Safe Harbor by Laylah Hunter

Rating: 3.5 stars

When Blake’s father died  seven years ago, Blake was reeling in grief compounded by confusion over his sexuality.  His solution was to run away to the sea.  Now his ship has returned to port, and waiting on the dock for him is his best friend,  Tom.  Tom is the person who caused Blake to question his sexuality and make him realize that he was gay.  Now  Tom makes it clear that Tom forgives Blake for running away as long as Blake agrees to stay with Tom and his grandmother for Christmas.  And from all indications, Tom has realized other things about Blake as well. Can it be that Blake has finally found a safe harbor for good and get the happy ending he has wanted with Tom?  At Christmas time everything is possible.

At 30 pages, this is a short, sweet story of young love and coming out of the closet.  Hunter has a nice feel for her characters and settings although more of a back story would have been nice.  We just have three people here,  Blake, Tom and his grandmother, a most tolerant and exceptional woman.  it seems that during those seven years of missing Blake, Tom realized that he is gay and that Blake was gay too. This is a gentle tale of young love with appealing characters.  A very nice, quick holiday read.
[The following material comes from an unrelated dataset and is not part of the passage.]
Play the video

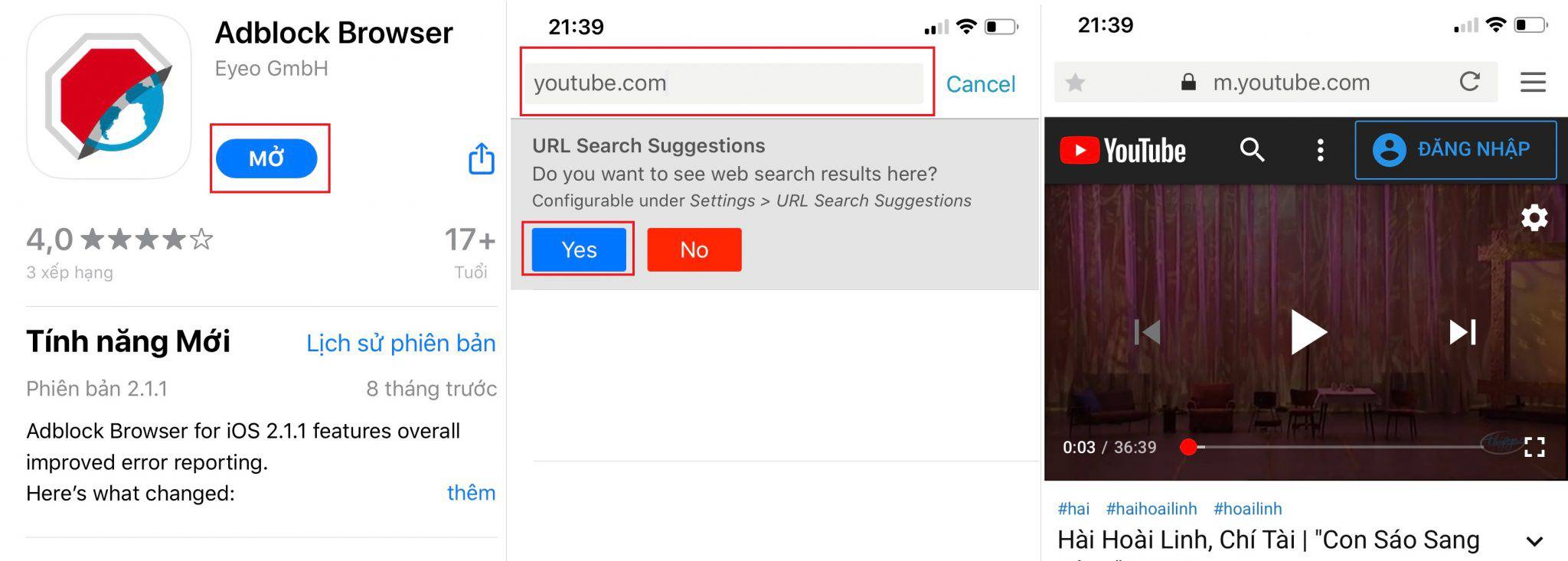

Mending Noel by Charlie Cochet

Rating: 2.75 stars

Elf Tim works for the Abominable Administrative Department at North Pole City and is majorly unhappy.  His Elf Boss, Noel, is harassing him and making his life miserable.  Other elves have transferred out of the department, but Tim seems stuck.  Stuck in a bad  job,  and with a bad boss out to get him.  Other elves, those hardbitten and mean work as the Frost King’s toy soldiers, those brave and smart end up as Rein Dears, flying the planes to deliver the toys.  But  Tim was’t even considered good enough to cut it as a Ribbon Curler in the Gift Packaging Plant, even after graduating from Claus College.
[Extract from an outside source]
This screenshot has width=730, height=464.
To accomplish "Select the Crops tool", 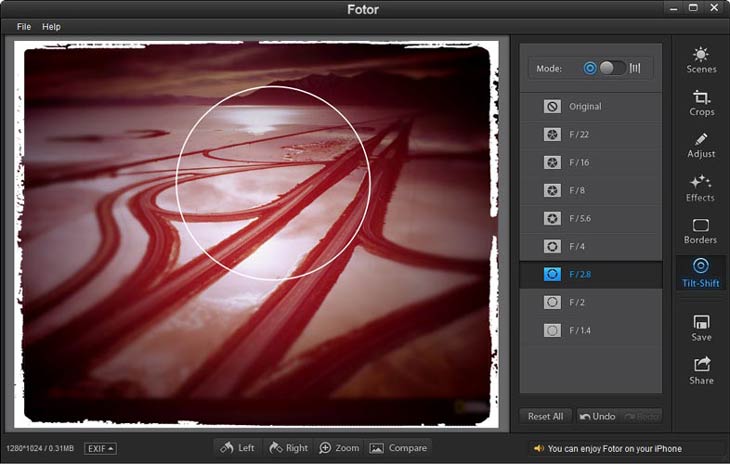I will point(701,103).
But when Tim stumbles into a plot by the Rat King  to destroy the Christmas spirit, he will have to work with Noel and Jack Frost with his helper Rudy to safe the day and even find some Christmas spirit of his own.

As you can tell, Charlie Cochet has turned a collection of traditional Christmas legends upside down and inside out, creating a North Pole City where Rein Dears are the glamourous flyboys with slutty sugarplum fairies to attend to their every need instead of reindeer pulling a sleigh. The North Pole is no longer a charming snowcovered gingerbread town but a Christmas City full of bureaucrats, homophobes, and thugs to go with the elves who have positions that range from Kringle’s Construction Firm worker to an elf who delivers coal for the furnaces (and dumps it on top of Tim).  I think this story contains some very clever tweaks on Santa Claus and the North Pole, and it is equally clear that Cochet enjoyed herself writing this story.  I just wish I had had as much fun reading it as she did developing her concept.

I didn’t.  Perhaps I love my traditional Christmas too much to enjoy such hard hearted concepts as Christmas sugar plum  fairies as whores, or a place where the work is such drudgery that the workers are as bogged down in Bah Humbug and  despair as anyone found in the blighted areas of any big city.   Yes, there is a happy ending but it is the stuff I had to wade through to get there that almost made me put this down before I finished.  Really?  There has to be homophobia even at the North Pole?  There are certainly enough sluts, and thugs and jerks of all types everywhere else in the world.  For me, they don’t need to be at the North Pole at Christmas, and I don’t want them in my holiday reading.  Sorry, but I would skip this one.